I fetch webpages in order to feed data to my application. However, the pages contain a lot of images which I don’t require at all. I only need the text data.
My problem is that the web requests take an unacceptable amount of time. I think the images also are fetch during a web request. Is there any way to eliminate the images and download only the text data?
The following is the code that I am using currently.

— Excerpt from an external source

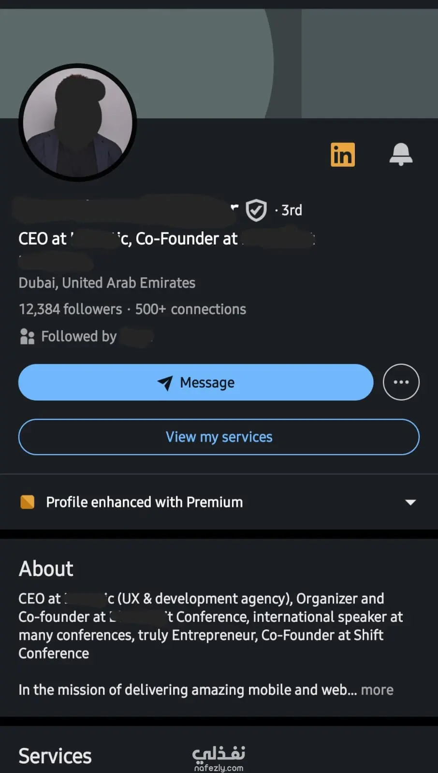Click the 12,384 followers count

var httpWebRequest = HttpWebRequest.Create(url) as HttpWebRequest;
httpWebRequest.Method = "GET";
httpWebRequest.ProtocolVersion = HttpVersion.Version11;
httpWebRequest.Headers.Add(HttpRequestHeader.AcceptEncoding, "gzip,deflate");
httpWebRequest.AutomaticDecompression = DecompressionMethods.GZip | DecompressionMethods.Deflate;
httpWebRequest.Proxy = null;
httpWebRequest.KeepAlive = true;
httpWebRequest.Accept = "text/html";
string responseString = null;
var httpWebResponse = httpWebRequest.GetResponse() as HttpWebResponse;
using (var responseStream = httpWebResponse.GetResponseStream())
{
using (var streamReader = new StreamReader(responseStream))
{
responseString = streamReader.ReadToEnd();
}
}
Also, any other optimization suggestions are most welcome.
That is incorrect.
HttpWebRequestdoes not know anything about HTML or images; it just sends raw HTTP requests.You can use Fiddler to see exactly what’s going on.